#### Exercise goal
When you print the material, keep every line identical to the original.

%%

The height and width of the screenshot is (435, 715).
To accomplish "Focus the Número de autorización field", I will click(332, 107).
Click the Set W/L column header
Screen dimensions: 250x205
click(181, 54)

%%

#### Exercise answer
The height and width of the screenshot is (435, 715).
To accomplish "Focus the Número de autorización field", I will click(332, 107).
Click the Set W/L column header
Screen dimensions: 250x205
click(181, 54)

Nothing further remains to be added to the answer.